In interviews, Michelle would point out that Aldrinne didn't have any vices, pre-empting any attempts by the authorities to convince the public that her son somehow deserved what happened to him. She was worried that the police would turn her son's death into a drug-related incident. And who could blame her, when children even younger than Aldrinne had been killed by policemen and the details of their lives and gruesome deaths somehow twisted to let their killers off the hook?


It was just after 8 p.m. on 2 March 2018 when Michelle saw Aldrinne and his friend Nano, lumbering towards their house. Nano was supporting Aldrinne, who was pale and bleeding profusely.


When she asked him what happened, Nano said that they were playing with their friends by the slaughterhouse fence when a policeman wearing a mask shone a torch on Aldrinne, then shot him.


Michelle ran out and found a group of policemen standing by the fence. They denied that there had been a shooting and told her to just take her son to the hospital.


As she and Allan, her husband, rushed Aldrinne to Tondo Medical Center, their son managed to say a few words: 'Pa, binaril ako. Pa, pulis.' ('Dad, I was shot. Dad, it was a cop.')

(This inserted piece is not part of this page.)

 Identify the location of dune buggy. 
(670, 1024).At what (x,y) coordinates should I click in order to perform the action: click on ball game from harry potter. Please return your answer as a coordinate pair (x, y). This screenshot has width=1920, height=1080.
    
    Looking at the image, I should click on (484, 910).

Those were his last words. Aldrinne died the next day, as doctors worked to remove the bullet that went through his stomach.


A couple of days later, a policeman came forward to say that he accidentally hit Aldrinne when he fired a warning shot at suspected vandals near the slaughterhouse where he was on patrol duty. He later changed his story to him apparently being taunted by a group of children, then tripping and accidentally firing his gun. Despite his confession, he wasn't arrested straight away. No charges were brought against him until 15 March, the day after Aldrinne's funeral.


As with most victims of the fake drug war, I found few photos of Aldrinne taken when he was alive, and all of them were blurry. I could see that he was small for his age, that he had thick eyebrows and lashes, and a wide nose that earned him the nickname 'Ilong.' Other little details about him came from his mother and friends—how he loved sipa, a traditional Filipino game, and sago (tapioca pearls) drink.


What I saw in clear, fine detail was how his death had cut an unfathomably deep wound in the lives of his family and friends. A series of photos taken by photojournalist Ezra Acayan at Aldrinne's funeral shows his parents' immeasurable grief—Michelle's contorted features as she holds Aldrinne's face; Allan's slumped figure, weighed down by his loss, as Father Flavie Villanueva tries to comfort him.


And then there were his friends, many of whom were witnesses to his murder, who will forever bear the trauma of losing their friend senselessly and so violently. Captured by Acayan's camera as tears streamed down their anguished faces, their mouths open to let out their howls of sorrow, these children beg the viewer to see their pain and to acknowledge that the so-called drug war has done nothing but destroy lives and communities.


There are things more atrocious than a filthy slaughterhouse, things that cannot be fixed by renovations or quick cleanups. These are things that demand justice and concession that the country is led by a charlatan who unleashed a monster that continues to swallow up the poor and those who advocate for them. These are things that call on our nation to find its way back to its better self, in order for its healing to become a possibility.